#### GIVEN PASSAGE ####

Back in those days (the nineties) I didn't care much for the Rolling Stones. This hasn't changed (I still don't care for them) but the reports kept appearing in TV newscasts and magazines that it was impossible not to notice this scrutiny of Mr. Jagger's (Sir Jagger's) exploits.

The public scrutiny of media personalities is no surprise. Icons of mass culture, whether they're called Kurt Cobain -or Britney Spears- will always fill up the pages of tabloids, pamphlets, sunday magazines, facebook pages, blogs, twitters and most other known or yet to be known communication media.

On January 4, Michael Stipe turned 51. Though Stipe is no Jagger, his reaching of old age reminded me of Jagger in the mid to late nineties. A young teen today may be as indifferent to R.E.M. music as I was of the Rolling Stones fifteen or twenty years ago. (Today's teen may ask: 'Michael who?')

Google Michael Stipe and you are likely to see photos of a bald man sporting an abundant gray beard. The other day I was revisiting some music videos of the nineties: 'Losing my religion', 'Everybody hurts', 'Drive', 'What's the Frequency Kenneth..?' These were a sensation and the darlings of the music industry.

One video that I saw, 'New Test Leper' in particular, had a very dated feel. It looked grainy, and I thought some 're-mastering' (whatever the heck that is) would greatly benefit the image. For some reason, everything in the video seemed dated: the console, the microphones, the headphones, the cables... Nothing that a good macintosh couldn't do today! (Bear in mind these were already the nineties, the era of the dotcom boom).

Those observations aside, 'New Test Leper' is still a beautiful melody: the quality of its lyrics, the choruses, the verses, the guitar chords will all remain timeless.

#### PROVIDED MATERIAL ####

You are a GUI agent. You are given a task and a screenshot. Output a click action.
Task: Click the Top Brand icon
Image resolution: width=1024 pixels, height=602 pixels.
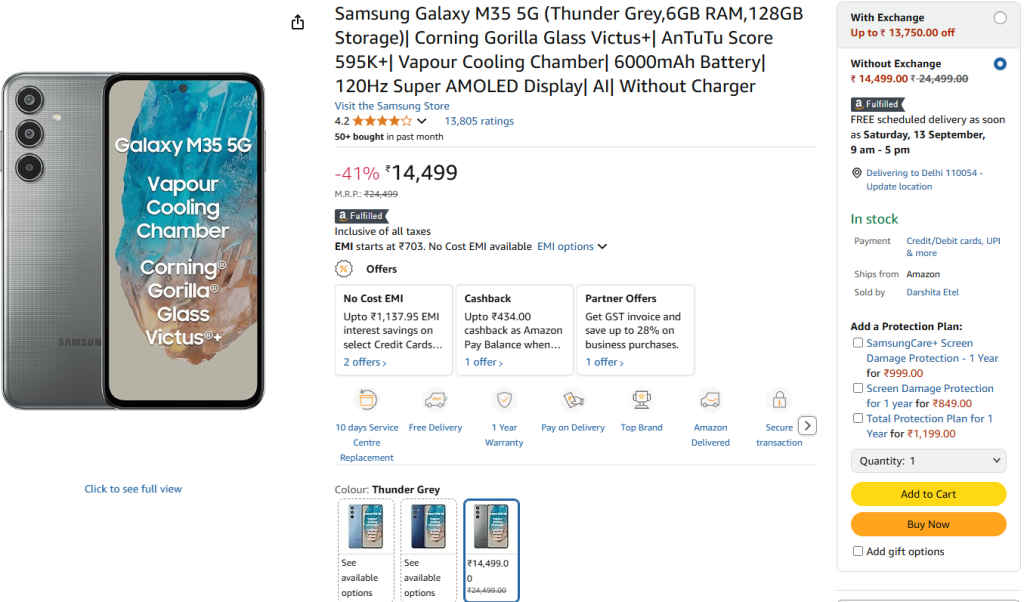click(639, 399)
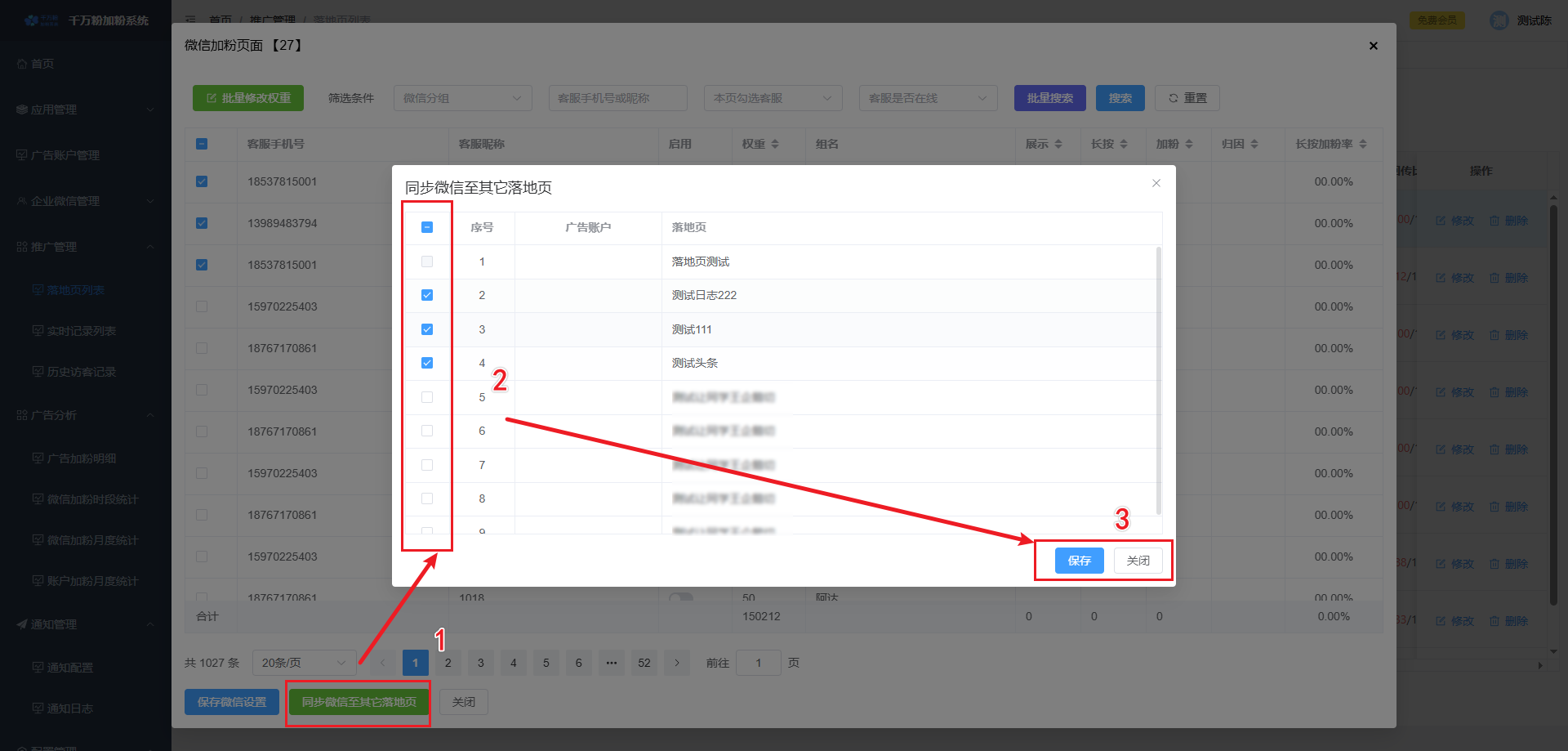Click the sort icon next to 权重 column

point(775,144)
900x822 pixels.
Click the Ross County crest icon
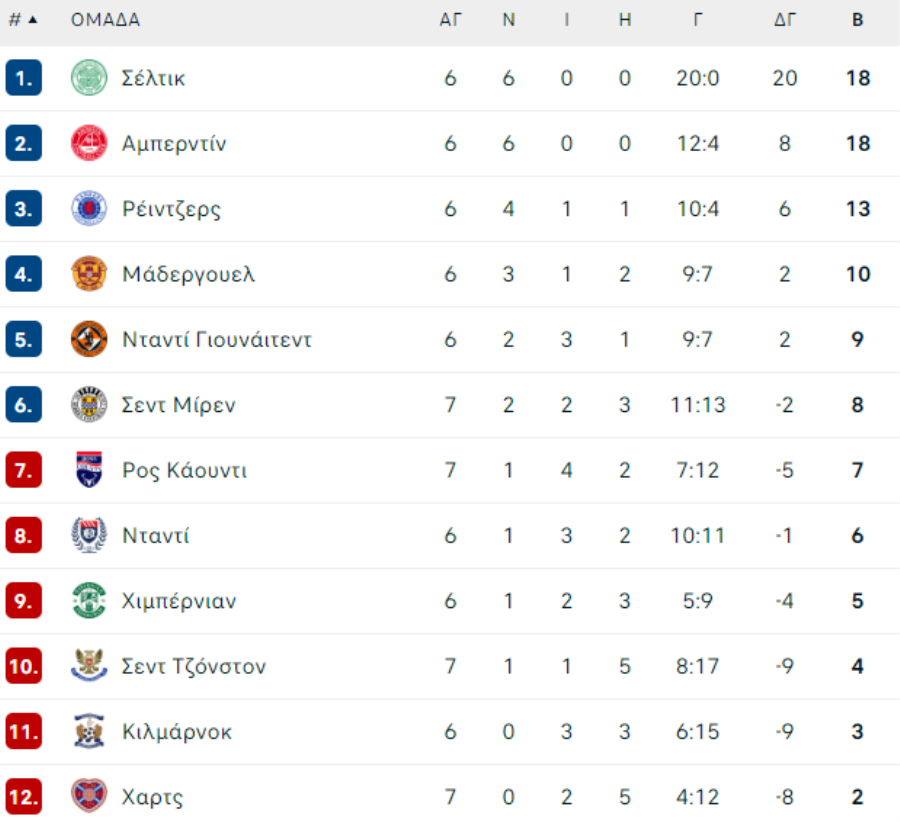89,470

####
#### PROVIDED MATERIAL ####

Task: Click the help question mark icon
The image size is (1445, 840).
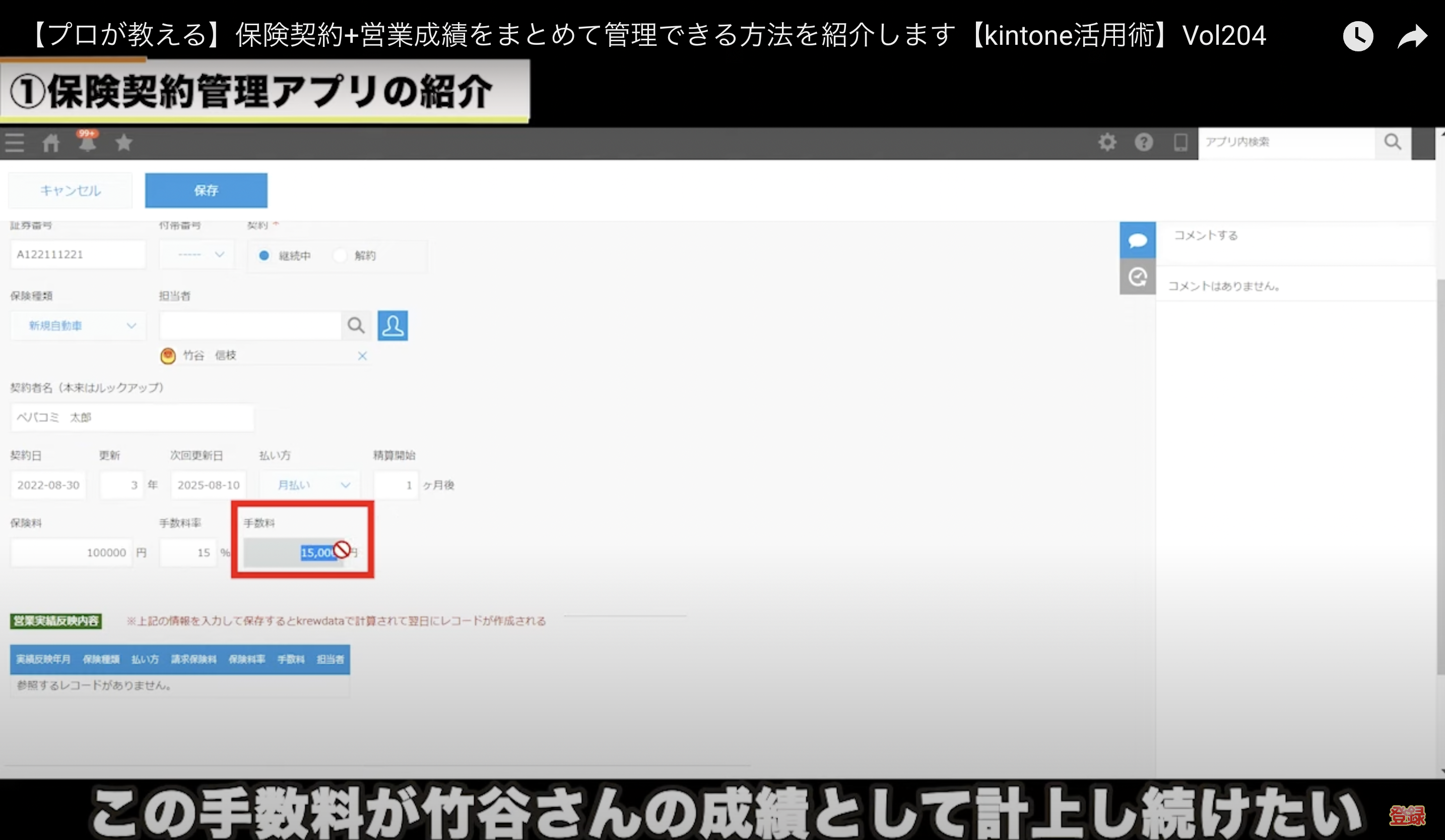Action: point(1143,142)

####

== WORK INSTRUCTIONS ==
**A)** Print the entries verbatim, beginning with the line that contains "Task: Click the help question mark icon" and ending with the line that contains "Action: point(1143,142)". Leave the pictures out.
**B)** Pick up the essay on Michael Stipe and R.E.M.'s nineties music videos after its final sentence and keep writing.
The text has no connection to the entries that come after it.

== RESPONSES FOR EACH TASK ==
**A)**
Task: Click the help question mark icon
The image size is (1445, 840).
Action: point(1143,142)

**B)**
Another video is 'Drive', released in 1992 and shot entirely in black in white. Through a series of 'flashes' we see slow moving images, snapshots of a young Mike Mills, a young Peter Buck sporting the classic 'rocker' look of long hair and dark glasses... Twenty years later we see Buck abandoning the rocker look in favour of long sleeve shirts and sometimes suits in classy colours.

I'll end the post with a very personal conclusion. When I first watched 'Losing my religion' on MTV, Stipe & Co. looked like grown-up men, adults if you would. The truth is Stipe was a young man in his early thirties, R.E.M. was a glorious band and the future looked full of promise (no one even remotely imagined the fiascos of Monster and Around the Sun). While this single was dominating the radio airwaves (along with Radiohead's 'Creep' and Duran Duran's 'Ordinary World') I was a young boy attending college, barely 20 years old.

What happened later? Paramores, Tokyo Hotels and Black Eyed Peas have settled in. I have the age Stipe had when he recorded 'New Test Leper', the very same video that now looks grainy and needs remastering.